Surely, at least, the bail justice who bailed Dimitrious Gargasoulas should have been stood down or should have volunteered to stand down until the inquests. Very early in the piece, Victorian Premier Daniel Andrews said on radio that that would not happen. He did set up a night court. And on the first Saturday night the chief magistrate went in and symbolically sat until 9.30 pm. You ask, what about rural Victoria? Will there be night courts there too? At a moving remembrance ceremony at the GPO steps a week after the slaughter, we all stood, heads bowed, at 1.39 pm for a minute's silence. I said then that I believed the premier should recall parliament with six days notice and add just two words to the Victorian bail laws: just add the words 'or remand' to a police sergeant's bail powers—two words. I had already met with opposition leader Matthew Guy, who agreed to a recall of parliament and also had agreed with me that he would support that vital change to the bail law. Premier Andrews could have recalled parliament, had the amendment voted in and gone to the governor for royal assent, and it could have been life-saving law by 1.39 pm last Friday.

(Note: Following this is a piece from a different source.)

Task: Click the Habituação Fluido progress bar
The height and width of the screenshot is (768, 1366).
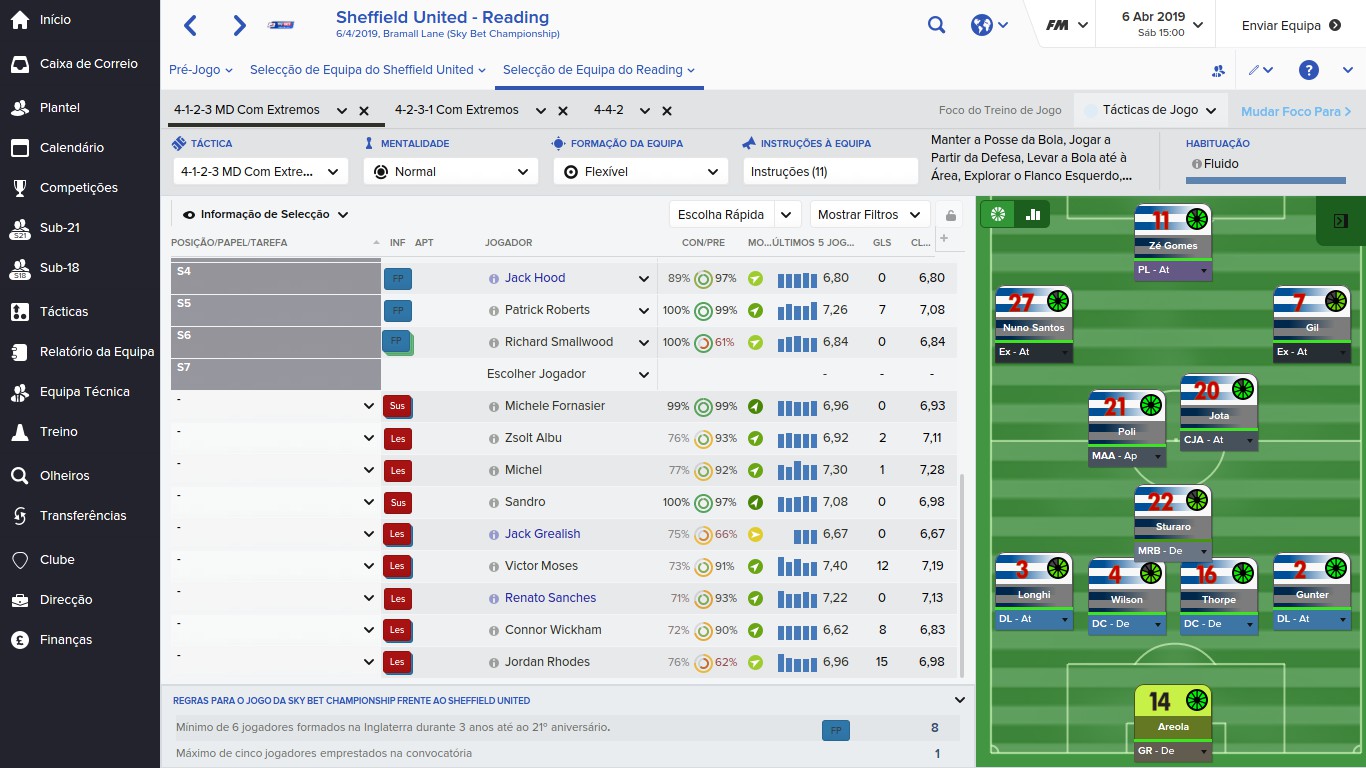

After that minute's silence a week after the massacre I called Premier Andrews's office to push the case for a recall of parliament, because I knew it meant so much to millions of Victorians. I had said that Friday 20 January had shown Melbourne at its worst and an heroic aftermath had shown Melbourne at its best. I do not think Friday 27 January was Dithering Dan's finest moment. He declined to take my phone call or to call me back. Now, I know he is a busy man, but he has not called in more than 10 days. We did have this exchange of text messages, though—or at least, I should say, to be accurate, our staffers had this exchange. I got a text message saying:

Apologies for not coming back to you sooner. Premier has asked our Attorney-General, Martin Pakula, to meet with the Senator and run him through our recent announcement. I'll ask his office to phone you to set time for a meeting. Thank you. Olivia. Premier Andrews Office.

My executive assistant, Annette Philpott, replied:

The Senator understands how busy the Premier must be. But would still prefer to speak to him in the next few days rather than meet with the Attorney-General.

That was a nice way of saying that I would rather talk to the organ grinder than the monkey.

Anyway, a couple more things: I posted a 'Jail not bail' editorial on the Justice Party Facebook page, and it reached around 200,000 people. Secondly, on the first day back in the Senate, in this first week back in the Senate, I just want to put on the record that I found the tweets from Senator Leyonhjelm about Bourke Street at that time to be untimely, insensitive, tasteless and even cruel, and I want to dissociate myself totally from them. Finally, I believe Premier Andrews should have recalled parliament, because it would have been a start to bail law revision. I do not believe that a seasoned police sergeant would have bailed Dimitrious Gargasoulas. A lot of lives may have been saved, and our city—my city—would not be going through one of its worst times ever.